Material for this exercise

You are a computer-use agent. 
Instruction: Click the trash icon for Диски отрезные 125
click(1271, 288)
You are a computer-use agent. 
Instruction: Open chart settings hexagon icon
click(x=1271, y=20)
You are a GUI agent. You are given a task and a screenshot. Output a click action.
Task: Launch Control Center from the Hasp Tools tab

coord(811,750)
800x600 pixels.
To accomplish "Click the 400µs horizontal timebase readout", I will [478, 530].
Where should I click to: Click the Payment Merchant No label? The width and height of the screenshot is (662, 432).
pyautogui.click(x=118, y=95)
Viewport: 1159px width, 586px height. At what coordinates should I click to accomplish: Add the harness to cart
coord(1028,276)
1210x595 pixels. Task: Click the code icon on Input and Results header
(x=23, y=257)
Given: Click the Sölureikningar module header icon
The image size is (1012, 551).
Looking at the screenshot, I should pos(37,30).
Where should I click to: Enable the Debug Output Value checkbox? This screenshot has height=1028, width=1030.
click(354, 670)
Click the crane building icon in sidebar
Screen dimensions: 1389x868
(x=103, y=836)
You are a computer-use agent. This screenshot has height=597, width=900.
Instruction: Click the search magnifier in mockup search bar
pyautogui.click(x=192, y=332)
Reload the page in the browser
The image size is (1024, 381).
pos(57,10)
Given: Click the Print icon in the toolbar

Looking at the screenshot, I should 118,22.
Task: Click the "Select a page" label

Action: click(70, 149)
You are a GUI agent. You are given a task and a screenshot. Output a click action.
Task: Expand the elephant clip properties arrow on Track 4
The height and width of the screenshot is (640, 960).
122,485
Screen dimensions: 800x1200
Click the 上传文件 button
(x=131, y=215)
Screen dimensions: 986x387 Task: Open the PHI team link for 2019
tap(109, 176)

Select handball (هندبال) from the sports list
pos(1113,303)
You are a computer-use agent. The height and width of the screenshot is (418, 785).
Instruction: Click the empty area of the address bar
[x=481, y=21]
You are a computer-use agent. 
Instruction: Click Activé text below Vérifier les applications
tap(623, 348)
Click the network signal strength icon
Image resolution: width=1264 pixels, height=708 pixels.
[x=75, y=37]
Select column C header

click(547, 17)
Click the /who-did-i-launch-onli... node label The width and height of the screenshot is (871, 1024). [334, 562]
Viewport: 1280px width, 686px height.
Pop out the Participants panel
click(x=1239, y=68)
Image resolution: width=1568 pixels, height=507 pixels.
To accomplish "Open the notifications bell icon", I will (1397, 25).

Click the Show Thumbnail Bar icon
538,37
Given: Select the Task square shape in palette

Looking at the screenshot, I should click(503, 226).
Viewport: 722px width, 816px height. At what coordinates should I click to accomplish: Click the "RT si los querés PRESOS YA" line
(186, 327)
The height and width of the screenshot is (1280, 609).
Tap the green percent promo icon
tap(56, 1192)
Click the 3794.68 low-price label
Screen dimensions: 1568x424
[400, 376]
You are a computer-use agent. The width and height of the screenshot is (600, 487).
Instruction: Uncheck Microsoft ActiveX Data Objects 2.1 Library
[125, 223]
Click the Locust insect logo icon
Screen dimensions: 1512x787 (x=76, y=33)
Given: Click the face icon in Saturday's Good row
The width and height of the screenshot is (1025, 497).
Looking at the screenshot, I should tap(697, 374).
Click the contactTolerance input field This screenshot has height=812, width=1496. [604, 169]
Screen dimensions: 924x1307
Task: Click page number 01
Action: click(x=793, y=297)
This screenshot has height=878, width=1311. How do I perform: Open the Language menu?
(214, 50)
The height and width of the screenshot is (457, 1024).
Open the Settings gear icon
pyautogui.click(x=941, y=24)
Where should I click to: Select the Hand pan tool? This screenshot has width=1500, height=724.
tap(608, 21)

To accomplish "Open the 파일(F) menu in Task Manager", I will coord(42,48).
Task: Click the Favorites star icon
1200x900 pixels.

Task objective
Reproduce the entries starting with the line containing "I will coord(42,48)." and continuing through the end of the entries, requests included. Multiply every coordinate in the answers by 2.05 and round each to a whole number, with halves rounded up.

The answer
To accomplish "Open the 파일(F) menu in Task Manager", I will coord(86,98).
Task: Click the Favorites star icon
1200x900 pixels.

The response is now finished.